Rhea Seehorn Called the Pluribus Pilot a ‘Night of Hell’ to Film — And Says It’s the Hardest Thing She’s Ever Done in Her Life

Rhea Seehorn has survived the cutthroat world of Better Call Saul, but nothing in her career quite prepared her for what it felt like to film the opening episode of Apple TV+’s Pluribus — a shoot she is now describing as the most physically and emotionally demanding experience of her entire acting life.

Speaking to Variety during their Making a Scene conversation presented by HBO Max, Seehorn held nothing back about just how brutal that pilot production really was.


Fifty Days of Non-Stop Intensity

Most pilots have a handful of difficult days scattered across a manageable schedule. The Pluribus pilot was different. Seehorn and the crew spent a straight 50-day block filming the pilot and Episode 2 back to back — with zero breathing room built in.

“This epic pilot that is the night of hell — this whole thing was the hardest thing I’ve ever done in my life,” Seehorn said plainly.

Created by Vince Gilligan — the same mind behind Breaking Bad and Better Call SaulPluribus follows Carol (Seehorn), an ordinary woman whose world collapses in a single night when her wife suddenly falls ill. Racing to get her to a hospital, Carol quickly realizes something far more terrifying is happening — everyone around her has merged into a collective hive mind, leaving her as one of the last individuals on Earth.

Every single scene in that pilot demanded something from Seehorn. There were no easy days on set.

“It’s not like, ‘Just get through Thursday and Friday — they’re hard and then we’ll do the scene where you’re sitting and staring,'” she said. “It was all challenging to me.”


Keeping It Real Inside the Chaos

With hundreds of extras filling the hospital scenes and a production scale that rivaled feature films, Seehorn knew the key to making Carol work on screen was staying completely grounded in human emotion — no matter how fantastical the circumstances became.

“Something is happening at a very large scale to a lot of people, but I’m still trying to get my wife medical help,” she explained. “Carol needed to be as real as possible. I am the audience’s access point into it.”

To help anchor herself emotionally, Seehorn made sure her co-star Miriam Shor — who plays Carol’s wife — was physically present on set as often as possible, even during scenes where her character wasn’t visible on camera.

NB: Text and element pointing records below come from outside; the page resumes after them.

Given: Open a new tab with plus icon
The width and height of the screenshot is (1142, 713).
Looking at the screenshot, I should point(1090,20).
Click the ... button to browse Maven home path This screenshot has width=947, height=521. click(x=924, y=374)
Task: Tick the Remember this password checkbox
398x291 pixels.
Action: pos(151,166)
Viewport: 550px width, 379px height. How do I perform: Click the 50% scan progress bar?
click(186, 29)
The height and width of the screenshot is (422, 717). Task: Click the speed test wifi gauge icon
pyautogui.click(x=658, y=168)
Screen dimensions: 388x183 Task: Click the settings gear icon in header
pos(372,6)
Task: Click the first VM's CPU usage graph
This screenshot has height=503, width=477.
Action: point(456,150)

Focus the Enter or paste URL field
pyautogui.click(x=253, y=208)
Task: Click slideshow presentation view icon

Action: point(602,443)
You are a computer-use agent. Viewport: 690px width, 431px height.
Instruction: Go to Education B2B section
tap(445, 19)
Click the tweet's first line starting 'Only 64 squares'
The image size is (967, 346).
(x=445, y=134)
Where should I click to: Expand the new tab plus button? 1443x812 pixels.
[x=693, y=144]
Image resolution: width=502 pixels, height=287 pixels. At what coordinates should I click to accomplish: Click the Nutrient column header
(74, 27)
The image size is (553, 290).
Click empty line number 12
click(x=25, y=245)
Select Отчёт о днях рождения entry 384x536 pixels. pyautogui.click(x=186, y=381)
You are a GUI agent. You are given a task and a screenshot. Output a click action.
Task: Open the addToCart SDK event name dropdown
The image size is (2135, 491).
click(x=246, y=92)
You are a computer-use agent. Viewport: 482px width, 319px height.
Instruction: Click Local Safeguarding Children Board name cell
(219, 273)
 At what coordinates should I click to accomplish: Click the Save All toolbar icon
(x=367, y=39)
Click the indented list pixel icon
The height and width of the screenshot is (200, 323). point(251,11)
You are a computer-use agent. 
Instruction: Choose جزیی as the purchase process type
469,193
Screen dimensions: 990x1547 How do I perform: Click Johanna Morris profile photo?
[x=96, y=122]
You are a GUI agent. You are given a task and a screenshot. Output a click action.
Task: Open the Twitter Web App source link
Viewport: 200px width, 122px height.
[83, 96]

“Touching her hand immediately brought up the whole idea of having that tether with somebody — if you lose them, you’ve lost more than just a partner. You’ve lost your tether to the world,” Seehorn said.


The Camera Tech Built Specifically for This Pilot

The ambition of the production extended well beyond performance. Cinematographer Marshall Adams, a Better Call Saul veteran, worked alongside Gilligan to develop a custom LED driving system for one of the pilot’s most intense sequences — a scene where Carol frantically speeds away from the hospital.

Rather than relying on traditional green screen, Adams designed a setup where an LED screen mounted on the front of the truck provided all the lighting for the interior shots. The truck itself was placed on a “biscuit” — a stripped-down Tesla used as a camera platform — while a second camera faced forward, projecting a live image onto the LED screen so Seehorn could react to the environment in real time.

“She could see and interact with things in real time without having any shadows from it,” Adams said. “It started out as a very simple idea.”

The visual approach across the pilot leaned heavily toward wider lenses — a conscious callback to the cinematographic language Adams and Gilligan developed together on Better Call Saul.


A Crew Screening That Said It All

After wrapping, the production held a rare crew-only screening — and Seehorn says the moment was one of the most rewarding of the entire experience.

“I loved seeing the crew so proud of their work,” she said. “The time, dedication, and artistry — it got on screen. It wasn’t lost.”

Adams summed up the creative process with quiet honesty: “You just kind of find it as you go along. Pretty soon, it reveals itself.”

Pluribus is now streaming on Apple TV+, with the pilot available since last November.